In 2019 Tom Hanks starred in the Oscar nominated, “A Beautiful Day in the Neighborhood.” In 2020, now that we have all become refugees, we can remember we are all neighbors. 

Neighbors are a bit like family and a bit like friends. As with family, we don’t choose most of our neighbors. But like our friends, neighbors are people with whom we have something chosen in common-where we live. In our iWorld of remote connection, frictionless commerce, and increasingly artificial intelligence, we paid little attention to those who happened to live nearby. Before Corona (BC), together alone, we had lost touch with seven mainstays of neighborliness. Now, alone together, we are reclaiming them.

Real. Amazing vacations! Perfect families! With self-protecting filters, we curated ourselves for one another’s screens. We sanitized our lives of anything foul. No bad days. No fights with spouses. No impossible days at the office. “How are you?” had become a prompt for fake news. That was all BC. Now, no filter can flatten the facts. Our lives have become too thin for curation, our fears too fat to be faked. In every language, “How are you?” has become real. Now, as we all wear new physical masks, we can let the old masks go and be authentic.

Present. Even aswellness gurus advocated living in the present, our fears of missing out were so well fed we had little appetite to be where we were. Countless views from everywhere else eclipsed the view outside our own windows. The daily deluge of everyone else’s stories drowned our own. That was BC. Now, we’re grounded in the continuous present. There is no mall or bar or beach to escape to. The only place to be is where we are.

Empathy. Our eyes feasted hour after hour on the steady drip of could have, would have, should have. His new car! Their incredible adventure! Her huge diamond ring! That was BC. Now, as “I want what you have,” becomes “I have what you have,” envy’s fist opens, and empathy blooms.

Sharing. On our screens, we shared the cake and ate it, too. This one-sided sharing without sacrifice upended the mutuality of giving. (It’s not generosity without giving anything up.) That was BC. Now we are remembering how to share–a puzzle we’ve finished, a book we’ve read, time to listen or run an errand–and to enjoy the gift of giving.

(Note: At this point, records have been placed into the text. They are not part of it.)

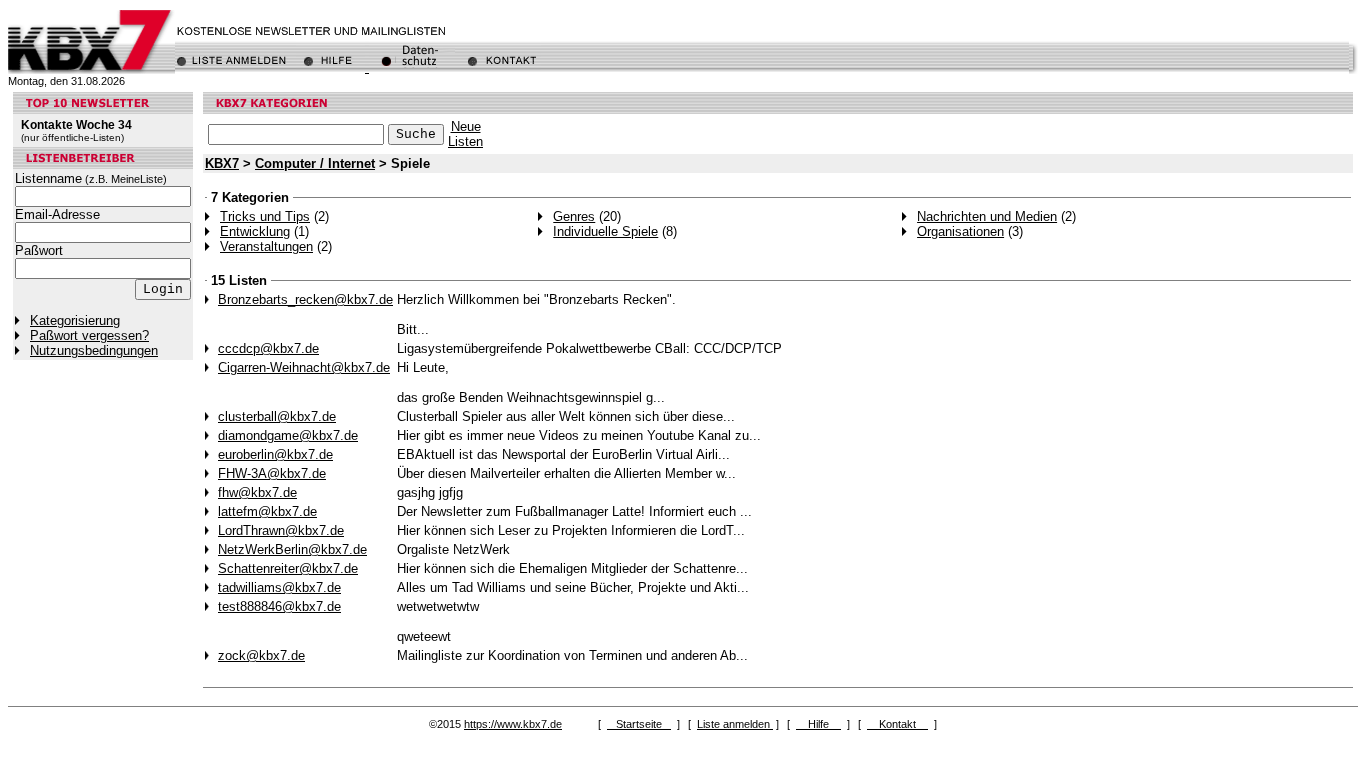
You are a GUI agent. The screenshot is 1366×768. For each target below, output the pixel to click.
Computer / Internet (315, 163)
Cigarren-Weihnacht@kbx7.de (304, 367)
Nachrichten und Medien (987, 216)
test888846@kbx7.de (279, 606)
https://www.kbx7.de (513, 724)
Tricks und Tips (265, 216)
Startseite (639, 724)
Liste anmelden (735, 724)
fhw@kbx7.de (257, 492)
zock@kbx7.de (261, 655)
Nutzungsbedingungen (94, 350)
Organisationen (960, 231)
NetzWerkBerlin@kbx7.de (292, 549)
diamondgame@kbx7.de (288, 435)
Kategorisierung (75, 320)
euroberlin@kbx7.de (275, 454)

Noise. We were barreling toward a frictionless future, devoid of unwanted noise and opinions. We wore noise-cancelling devices, and blocked or unfriended those who got in our way of thinking. That was BC. Now, stuck at home, we cannot help but hear the living sounds of our neighbors, and ourselves.

Trust. With every opinion presented as fact, and ever-present PSAs reminding us to regard each other as strangers, if not suspects, trust was famously in decline. That was BC. Now, all in a common uniform, we smile in solidarity from behind our masks.

Agency. As invisible algorithms directed what we consumed and with whom we spoke, we ceded more and more of our minds to machines. And with so much to watch, we lost sight of our hands. We had all become users. That was BC. Now, with an abundance of time, slowly and imperfectly, we are baking, making, and creating anew.

Now that we have all become refugees, we know we are not alone. Perhaps when the sun comes out, we can emerge from this hell, attuned to the algorithm of place with a door open to the paradise of those nearby.